§ **TEXT PASSAGE**:
The Ladder Room
Today is my last in the Ladder Room at Varuna. Thirteen days of watching the rain and cloud rolling in, the leaves begin to redden on the trees, the rosellas wheel and dive. I don’t know how many hours I’ve sat here. There’s no brain capacity left to work it out. I do know I’ve made an effort to leave each day – walked the edge of the gaping chasm, sloshed through puddles, wept and even danced a little at the Blue Mountains Music festival, tried a yoga class, the coffee, the pub.
I sometimes catch myself justifying why I need time to write. We all do it, maybe. But this past fortnight I’ve been reminded of why that time is so important, time when you’re not necessarily writing and watching the word count tick over, but also time for thinking, collecting, following a thought, reading, sorting, cutting, starting again.
There’s a lot of output at a place like this. In total, I’ve composed over 50 000 words on my little keyboard this past fortnight. That didn’t all go into the manuscript, of course (and what did may very well not stay). Some of it was about journalling the process, some of it character interviews, which I’ve never really done before but found so productive, an intimate back and forth with my characters in first person POV that were revealing and astonishing and helped so much in shaping the story.
At any rate – lots of words come out, and I can’t keep that up unless I have words going in.
So I read, and googled, and took recommendations from the fabulous folk here. I read Michael Mohammed Ahmed’s ABR essay ‘Bad Writer’, and Annabel Smith’s musings on backstory. While I walked, I listened to Shelly Birse talk about screenwriting on the Australian Screenwriters Podcast and Tony Birch on The Garret podcast. I was struck by the synchronicity of reading Mark Tredinnick’s essay ‘A Storm and a Teacup‘ and revisiting Rufi Thorpe’s ‘Mother, Writer, Monster, Maid‘, each on exactly the day I needed them.

§ **GIVEN REQUEST 1**: In the Ladder Room text, how many words did the writer compose during the fortnight?
§ **GIVEN REQUEST 2**: Continue the Ladder Room text, picking up after its final sentence.

§ **DATA SEGMENT**:
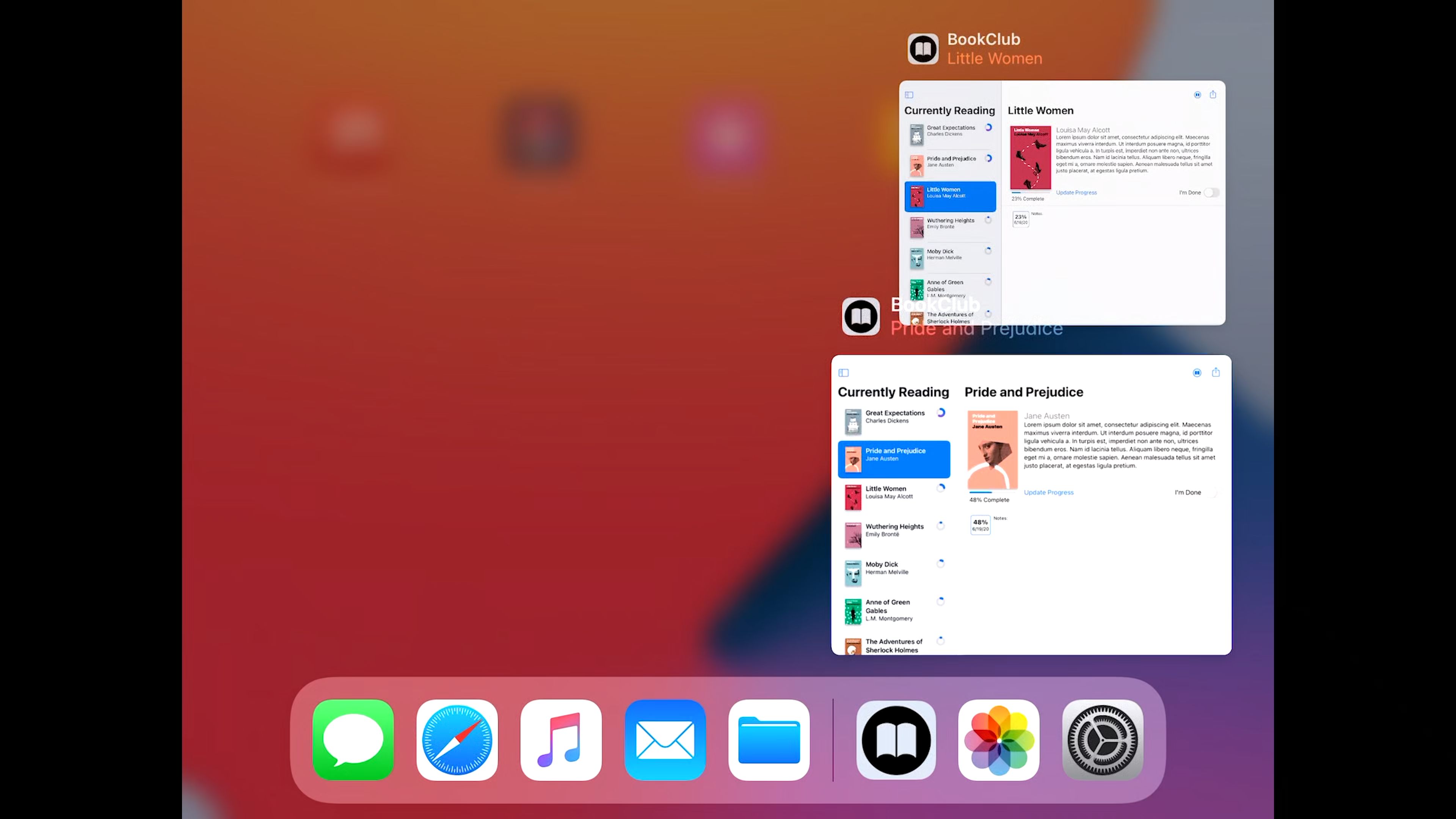This screenshot has height=819, width=1456.
Task: Open the Files app from the dock
Action: (769, 740)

§ **WRITTEN REPLY 1**: Over 50 000 words.

§ **WRITTEN REPLY 2**:
I dived in and out of some of the books and movies I had packed to bring along (The Refugees by Viet Than Nguyen, The World Beneath by Cate Kennedy, Snowden, The Perfect Storm – an eclectic mix, I know), but totally failed to read as much as I had planned.
I took notes in a fury of multi-tasking, simultaneously in long hand and typing as I read for the first time, The Creative Screenwriter by Zara Waldeback & Craig Batty. And as I read, again and again, what is fast becoming my favourite book on process – Wood’s The Writers Room.
I drew, made timelines and mindmaps and spreadsheets. I filled an entire notebook with scribbles I may not understand. I tested and angsted and cut swathes of words out. I learned over each night of fireside conversation with the other incredible writers here – about story, and writing, and some lessons for life.
I missed my kids. Felt a long way from home. As solace, read over the quote from Sue Monk Kidd that Annabel Smith mentions:
The job of the writer is to serve her work.
I served a past work too. This week I met, for the first time, the great grandson of Kate Gibson, the real person on whom I based Kate in Skylarking.
He took me to visit Kate’s grave at South Head Cemetery, and shared stories of his family, and Kate’s. It’s another story, an amazing one, and I’ll share it when I’ve got my head around it. It felt a fitting thing to do, to be finding a new resolution for one book, while falling deeply, chaotically, obsessively into the next.
Brigid Delaney wrote about the gift of residencies to Australian artists in The Guardian this week, so I won’t repeat her sentiments here.
I will say, it is a gift to have time at Varuna. And to have a bloke, and family – a village really – back at home who keep everything clicking over even though life is mad, and busy and hard.
So, feeling grateful. And spent. And now, to packing, fitting all the books back in, one last night of Sheila’s magic dinners and listening to words of wisdom from new writing friends by the fire.
Kelly Gardiner
How wonderful. All of it. To have that precious time, to feel the gift of it – of all of it, to have that support at home and at Varuna, and especially to hear the end of Kate’s story.
March 25, 2017 at 8:30 amAlso pudding every night.
Kate Mildenhall
Thanks Kel x And yes. Pudding. Every. Night.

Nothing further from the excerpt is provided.